At \(1100 \mathrm{~K}, K_{\mathrm{p}}=0.25\) for the reaction $$ 2 \mathrm{SO}_{2}(g)+\mathrm{O}_{2}(g) \rightleftharpoons 2 \mathrm{SO}_{3}(g) $$ What is the value of \(K\) at this temperature?

Short Answer

Expert verified
The value of the equilibrium constant K for the given reaction at 1100 K is \(4.37 \times 10^{-4}\).

Step by step solution

01

Write down the given information

We are given the following information: - The balanced chemical equation: \(2 \mathrm{SO}_{2}(g) + \mathrm{O}_{2}(g) \rightleftharpoons 2 \mathrm{SO}_{3}(g)\) - The temperature, T = 1100 K - The Kp value at 1100 K = 0.25
02

Calculate the relationship between Kp and K

For any given reaction, Kp and K are related by the following formula, \[K_p = K(RT)^{\Delta n}\] where - \(K_p\) is the equilibrium constant in terms of pressure (given), - K is the equilibrium constant that we need to find, - R is the gas constant, \(R = 8.314 \frac{\mathrm{J}}{\mathrm{mol} \cdot \mathrm{K}}\), - T is the temperature in Kelvin, - \(\Delta n = \text{sum of coefficients of products - sum of coefficients of reactants}\).
03

Calculate Δn for the given reaction

The balanced chemical equation is \(2 \mathrm{SO}_{2}(g) + \mathrm{O}_{2}(g) \rightleftharpoons 2 \mathrm{SO}_{3}(g)\).
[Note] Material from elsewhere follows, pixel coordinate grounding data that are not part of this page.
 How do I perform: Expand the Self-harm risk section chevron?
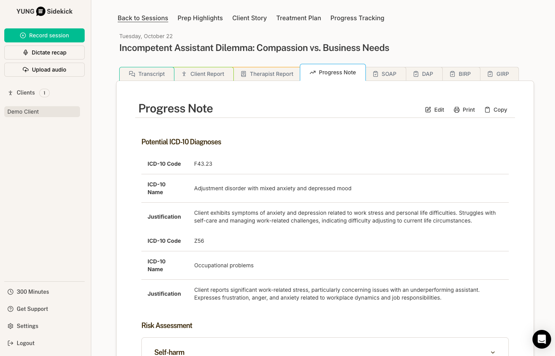pos(492,352)
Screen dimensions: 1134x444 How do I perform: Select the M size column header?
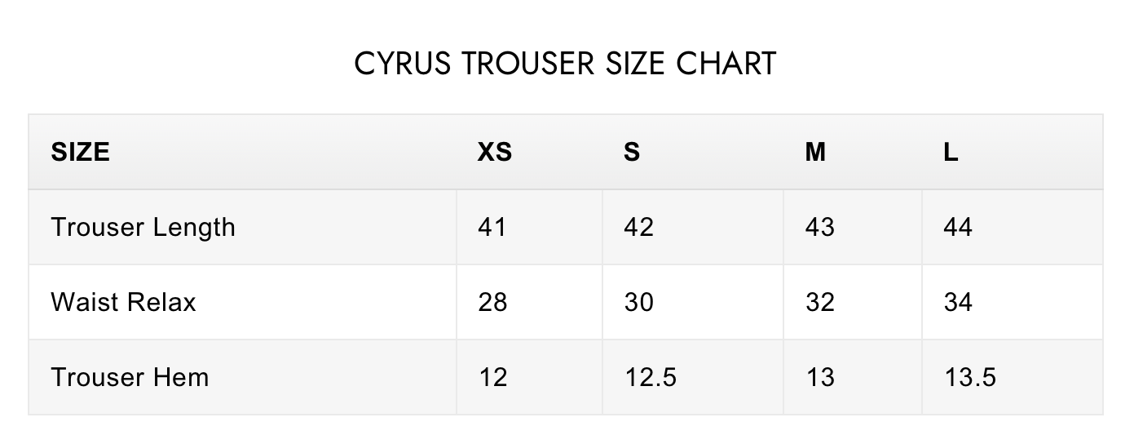815,152
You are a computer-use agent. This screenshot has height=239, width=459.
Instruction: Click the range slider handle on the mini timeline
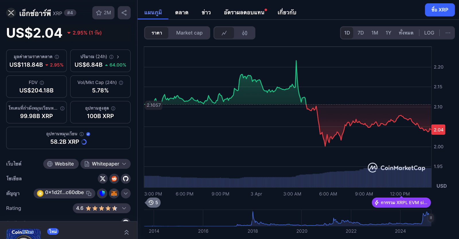click(x=431, y=218)
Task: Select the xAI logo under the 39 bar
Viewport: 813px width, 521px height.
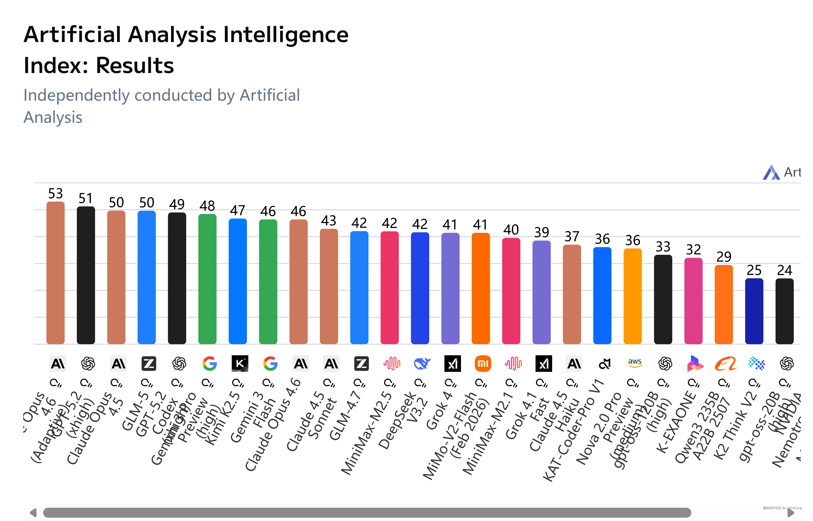Action: [544, 364]
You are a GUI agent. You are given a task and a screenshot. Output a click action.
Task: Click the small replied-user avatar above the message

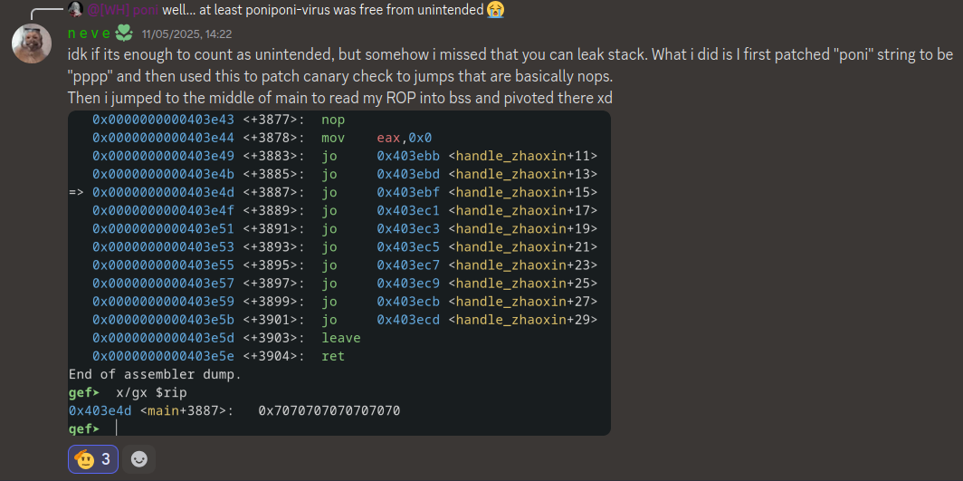(x=75, y=9)
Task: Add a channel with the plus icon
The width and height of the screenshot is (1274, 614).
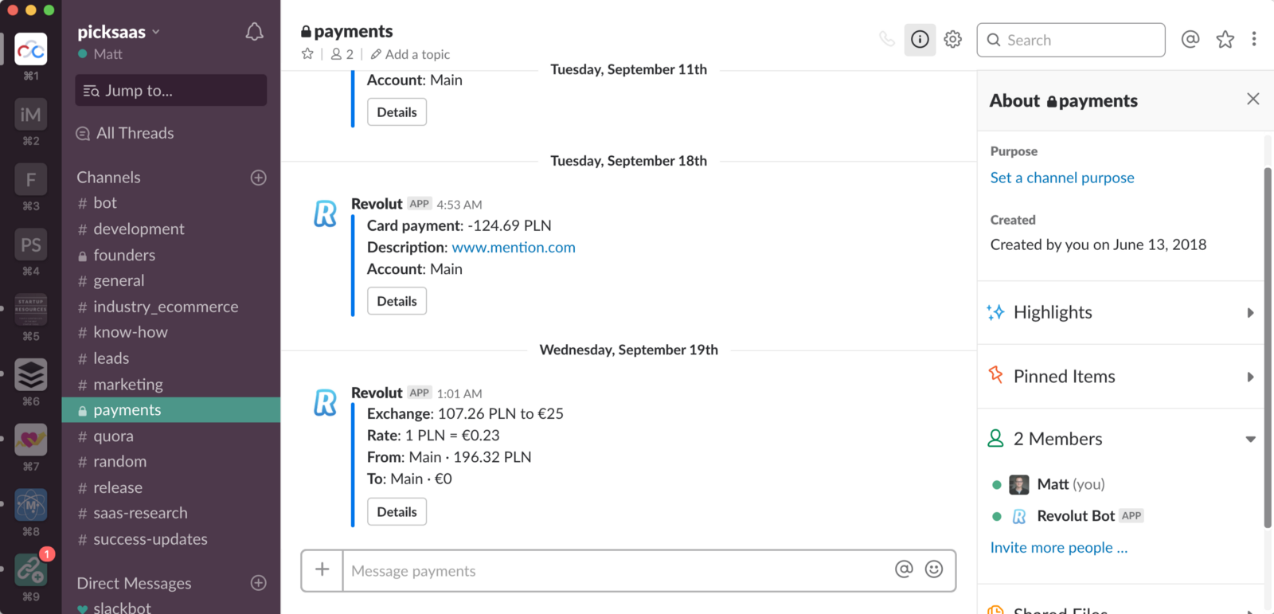Action: pos(258,178)
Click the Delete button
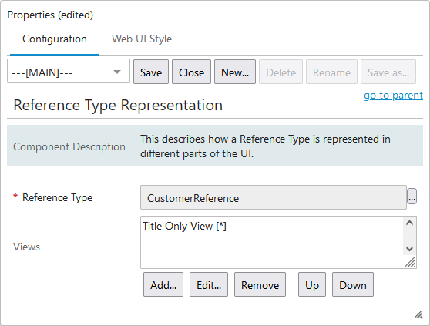 (281, 72)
From this equation, we can calculate \(\Delta n\): \[Δn = \text{sum of coefficients of products} - \text{sum of coefficients of reactants}\] \[Δn = (2) - (2 + 1) = -1\]
04

Use given values to find K

Since we know Kp, T, and Δn, we can use these values and the relationship equation from Step 2 to find K. \[0.25 = K(8.314 \cdot 1100)^{-1}\] First, calculate the value inside parentheses: \(8.314 \cdot 1100 = 9145.4\) Insert this value into the equation: \[0.25 = K(9145.4)^{-1}\] To find the value of K, raise both sides to the power of -1: \[K = \frac{1}{0.25(9145.4)}\] Now, calculate the value of K: \[K = \frac{1}{2286.35} = 4.37 \times 10^{-4}\]
05

Write the final answer

The value of the equilibrium constant K for the given reaction at 1100 K is \(4.37 \times 10^{-4}\).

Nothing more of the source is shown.